Preamble to my South American Sojourn

As it happened my 1978 six month solo sojourn across Canada in 1978 was just a prelude to a longer, and somewhat more exotic, trip.  In November of 1978, as the days and nights grew colder, it was clear that continuing to camp in Canada, as beautiful as Canada may be, was not going to be comfortable – or fun.  But the Canada trip had really just whetted my appetite for travel.  I’d started on the road to discovering Canada – and myself – but I wanted to keep going.  I’d decided to go to South America.  

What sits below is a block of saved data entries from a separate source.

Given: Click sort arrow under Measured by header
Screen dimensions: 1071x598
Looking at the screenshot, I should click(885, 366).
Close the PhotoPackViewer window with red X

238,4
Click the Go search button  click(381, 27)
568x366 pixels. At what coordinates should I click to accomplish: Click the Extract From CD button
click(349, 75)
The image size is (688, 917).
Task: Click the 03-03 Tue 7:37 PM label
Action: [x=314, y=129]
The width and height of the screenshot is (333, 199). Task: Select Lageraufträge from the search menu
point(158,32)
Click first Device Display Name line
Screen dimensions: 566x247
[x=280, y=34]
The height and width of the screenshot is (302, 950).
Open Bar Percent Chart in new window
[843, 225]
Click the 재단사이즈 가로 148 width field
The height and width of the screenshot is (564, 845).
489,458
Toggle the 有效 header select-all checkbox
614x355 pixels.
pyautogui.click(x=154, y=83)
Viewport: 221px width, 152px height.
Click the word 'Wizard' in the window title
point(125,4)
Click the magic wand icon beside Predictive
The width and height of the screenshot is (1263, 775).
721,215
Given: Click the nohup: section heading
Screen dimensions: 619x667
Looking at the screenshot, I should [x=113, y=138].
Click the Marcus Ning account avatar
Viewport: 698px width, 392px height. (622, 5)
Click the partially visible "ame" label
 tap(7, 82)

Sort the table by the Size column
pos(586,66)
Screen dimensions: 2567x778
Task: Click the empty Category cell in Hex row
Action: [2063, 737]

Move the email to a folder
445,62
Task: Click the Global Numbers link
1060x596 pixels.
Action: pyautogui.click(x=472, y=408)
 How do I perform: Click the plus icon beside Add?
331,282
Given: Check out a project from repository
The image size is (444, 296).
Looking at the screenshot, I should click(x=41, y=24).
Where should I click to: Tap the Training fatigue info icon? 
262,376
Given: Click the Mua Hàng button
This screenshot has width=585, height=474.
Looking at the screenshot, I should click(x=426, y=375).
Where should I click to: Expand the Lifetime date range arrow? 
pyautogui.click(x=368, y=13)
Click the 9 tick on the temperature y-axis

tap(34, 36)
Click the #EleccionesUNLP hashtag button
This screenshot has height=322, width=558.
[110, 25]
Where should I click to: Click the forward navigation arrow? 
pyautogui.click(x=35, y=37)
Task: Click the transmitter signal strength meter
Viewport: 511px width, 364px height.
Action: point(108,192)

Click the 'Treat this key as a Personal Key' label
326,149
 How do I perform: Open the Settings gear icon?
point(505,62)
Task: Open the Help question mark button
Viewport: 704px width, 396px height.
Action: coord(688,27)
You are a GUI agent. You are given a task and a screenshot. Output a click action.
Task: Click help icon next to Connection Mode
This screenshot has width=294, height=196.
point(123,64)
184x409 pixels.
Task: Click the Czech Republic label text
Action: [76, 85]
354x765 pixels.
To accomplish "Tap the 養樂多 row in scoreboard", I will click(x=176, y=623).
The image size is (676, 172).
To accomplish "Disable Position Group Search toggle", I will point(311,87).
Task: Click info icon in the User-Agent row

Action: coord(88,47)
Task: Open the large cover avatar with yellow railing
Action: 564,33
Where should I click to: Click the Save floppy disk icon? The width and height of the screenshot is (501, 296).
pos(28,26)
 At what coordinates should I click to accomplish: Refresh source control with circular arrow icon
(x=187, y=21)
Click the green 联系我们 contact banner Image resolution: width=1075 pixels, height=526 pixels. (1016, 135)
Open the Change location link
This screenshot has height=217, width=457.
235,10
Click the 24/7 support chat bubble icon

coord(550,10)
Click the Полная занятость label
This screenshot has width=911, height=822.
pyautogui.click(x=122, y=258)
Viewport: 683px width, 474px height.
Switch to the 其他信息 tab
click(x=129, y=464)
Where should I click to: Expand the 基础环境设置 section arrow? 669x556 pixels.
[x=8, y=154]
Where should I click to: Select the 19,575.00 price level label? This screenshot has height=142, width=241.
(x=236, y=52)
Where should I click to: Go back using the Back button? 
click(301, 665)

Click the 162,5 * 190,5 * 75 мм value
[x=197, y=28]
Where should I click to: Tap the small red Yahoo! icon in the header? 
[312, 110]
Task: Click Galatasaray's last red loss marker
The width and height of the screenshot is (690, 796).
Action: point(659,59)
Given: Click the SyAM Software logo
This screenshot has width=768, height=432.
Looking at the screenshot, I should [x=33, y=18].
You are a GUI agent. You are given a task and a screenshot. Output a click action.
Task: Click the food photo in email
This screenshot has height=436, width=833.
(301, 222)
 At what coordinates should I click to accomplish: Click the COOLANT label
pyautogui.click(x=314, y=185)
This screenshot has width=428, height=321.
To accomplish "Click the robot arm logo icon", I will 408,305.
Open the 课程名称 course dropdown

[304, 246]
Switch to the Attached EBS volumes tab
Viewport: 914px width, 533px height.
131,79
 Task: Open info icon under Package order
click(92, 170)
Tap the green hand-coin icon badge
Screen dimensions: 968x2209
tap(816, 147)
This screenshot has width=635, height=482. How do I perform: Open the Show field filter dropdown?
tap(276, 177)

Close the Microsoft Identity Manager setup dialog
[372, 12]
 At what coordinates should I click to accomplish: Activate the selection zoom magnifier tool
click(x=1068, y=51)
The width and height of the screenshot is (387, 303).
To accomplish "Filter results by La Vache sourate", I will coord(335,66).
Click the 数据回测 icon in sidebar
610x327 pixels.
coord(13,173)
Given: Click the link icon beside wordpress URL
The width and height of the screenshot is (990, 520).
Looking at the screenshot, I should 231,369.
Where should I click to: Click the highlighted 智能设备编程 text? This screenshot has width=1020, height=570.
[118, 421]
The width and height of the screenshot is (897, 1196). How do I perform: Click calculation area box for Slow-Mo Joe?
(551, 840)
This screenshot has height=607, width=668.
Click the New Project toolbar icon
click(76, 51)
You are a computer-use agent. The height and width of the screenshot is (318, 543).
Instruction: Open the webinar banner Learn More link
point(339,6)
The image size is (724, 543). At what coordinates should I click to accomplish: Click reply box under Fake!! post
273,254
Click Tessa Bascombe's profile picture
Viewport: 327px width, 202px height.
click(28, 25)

I was disappointed, but not surprised, at how little support I received from family and friends for this travel adventure.  Some were concerned for my safety.  I heard countless warnings of the lawlessness in Central and South America, the muggings and murders, and the duplicity and complicity of the police, who commonly extorted money from anyone they apprehended.  I was warned, repeatedly, of the risk of being molested and raped (and in truth of the dozen or so solo women travelers I met in South America only two of us had not been raped).  More than one of my acquaintances offered this dire - and not particularly helpful - prediction: “you’ll come home in a coffin”.  Most were content to offer poignant words of advice: “for god’s sake be careful”.  In a way what was more discouraging than these overt expressions of fear were the persistent questions of why.  “Why are you doing this?  Why now?”  And “what about your job, your career?  What if it isn’t there when you get back?”  “What are you looking for?”  “Why can’t you just stay here?”  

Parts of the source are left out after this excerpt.